I went to see Red Riding Hood under the premise that it was going to be juicy and raunchy, filled with the same teen angsty, throbbing hormones hungriness that Twilight had. If you watch the preview, you see scene after scene of forest sex, bodice ripping, and breathless grinding - all things I love! But be forewarned- those are the ONLY sex scenes in the entire movie, they just deceptively showed all of them in the preview and when you see the film you realize that they aren't really sex scenes at all, just fully clothed, PG grinding that lasts a few seconds and leads nowhere. The fact that Catherine Hardwick (Twilight director), who is quite capable of producing high calibre teen smut scenes, also directed this film raised my hopes even higher.

Male Model Sneer
 So this is my main beef with this movie. There are many others, but all would have been overlooked if Catherine Hardwicke had delivered the raunchiness that was promised to me in the previews.
It doesn't help that there is ABSOLUTELY NO SEXUAL CHEMISTRY between the two main characters, Valerie and Peter, played by Amanda Seyfreid and Shiloh Fernandez. In fact, the two seem rather disgusted with each other - Peter looks like an Italian male model with a constant sneer and Valerie just seems bored during the "romance" scenes, like she's trying to fantasize about someone else - I know that look, sister! You can't fool me. This could, in part, be because Peter turns out to be more of a bodice un-lacer than a bodice ripper type, although more likely he is gay and they both know it.


The only scene that possessed an ounce of sexual tension was a brief conversation between Peter(Valerie/Amanda Seyfried's love interest) and Henry (the man she is supposed to marry but does not love). While Valerie has been arrested for witchcraft by the authorities, Peter and Henry put their rivalry aside and join forces to plot her rescue. They gaze at each other intensely and throw dialogue back and forth like a horny game of squash - its very hot and very gay and at this point in the film I would just be happy with a hot, gay scene. But alas, they part and the film returns to its neutered, asexual ways.

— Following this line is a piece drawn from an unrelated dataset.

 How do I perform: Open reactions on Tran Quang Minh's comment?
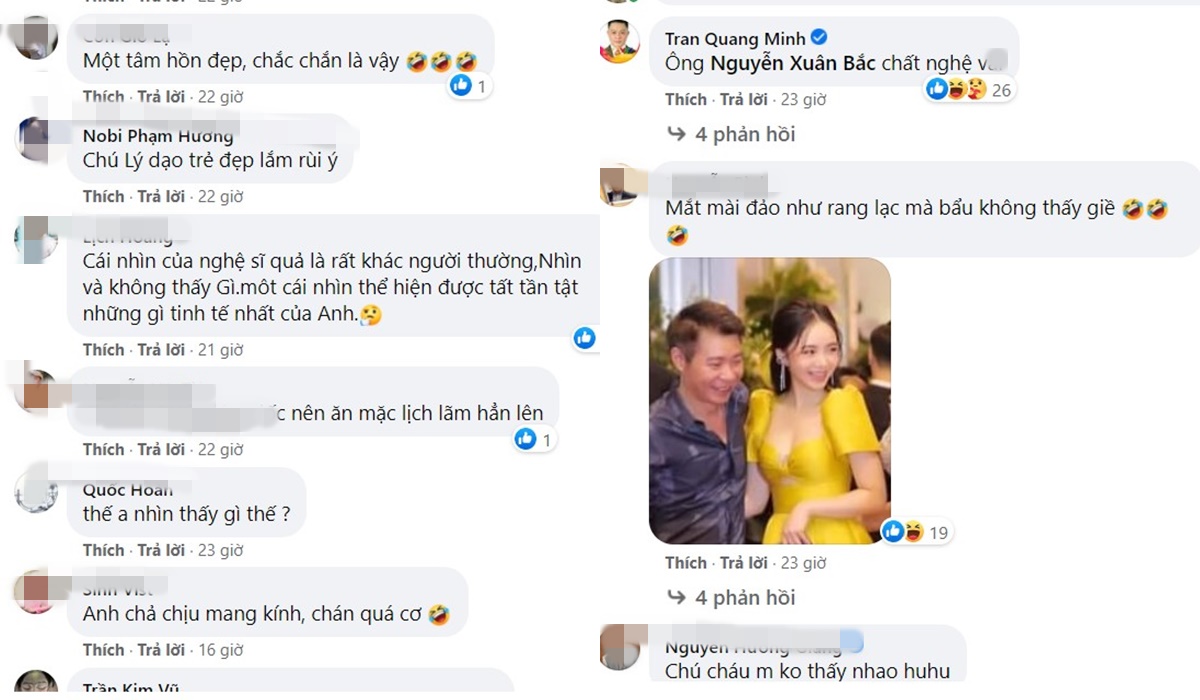[968, 90]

Moving on to the films other weaknesses, I found myself being continually reminded of the 90's show Xena: Warrior Princess. The clothing had a real halloween costume vibe and seemed kind of over the top and the village where the film takes place had the feel of a stage set for a corny play. The characters clothing also seemed very weather inappropriate - it was often snowing, yet everyone was skipping about in thin cotton shirts and short sleeves. All of this would have made the film campy and fun, had there been some campy sex thrown in, but since there isn't, you are left asking yourself  "If there are no hot guys or pounding sex why am I watching this piece of crap?" Smallville has more beefcake than this movie.

The strangest part of the film takes place when the townspeople are celebrating with an outdoor village dance - there are people in pig masks, rolling around and banging on pots and pans and drinking and vomiting. Suddenly, Valerie spots Peter dancing all nasty with the village skank. Not to be outdone, she drags one of her homely girlfriends up and starts grinding all up on her and then this modernish dance music starts up, and they start busting out moves that seem like they are coming right out of a Britney Spears or Miley Cirus Video. It's a Gaelic dance off!

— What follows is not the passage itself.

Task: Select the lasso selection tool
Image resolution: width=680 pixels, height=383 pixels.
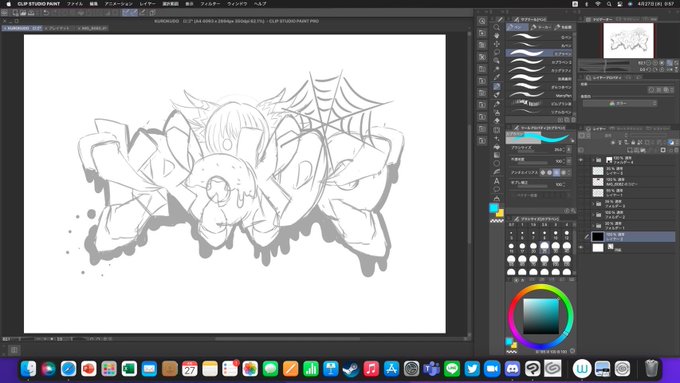Action: [497, 52]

However, the most disturbing aspect of Red Riding Hood, is that there are some big name actors in it. Virginia Madsen (Sideways) plays Valerie's mother, Gary Oldman is the witch-hunter, and the grandmother is played by Julie Christie. I don't know why or how the creators of this film managed to get so many names, but I am guessing they convinced everyone that it was going to be the next Twilight.

And then there's the wolf....

I don't know what to say about the wolf, really. The wolf in this movie just seems cheesy, as does all the special effects. How cheesy? you ask. Think Taylor Lautner's wig in the first Twilight movie cheesy - yes, its that bad! I will leave it at that.

There isn't really much to like about this movie. I came to the theatre with low expectations - I was hoping to see a solid B movie with some glimpses of skin, a little cleavage and chiseled abs peppered here and there between steamy makeout scenes and unbridled passion. I really wanted to like this movie.
I want to emphasize that all of the films flaws would have been generously overlooked (perhaps even enjoyed on some level) had there been some campy sizzle between the actors - just something hotter than the limpdick romance scenes I was subjected to tonight. This movie made the Twilight movies look like Oscar contenders.

Skip it!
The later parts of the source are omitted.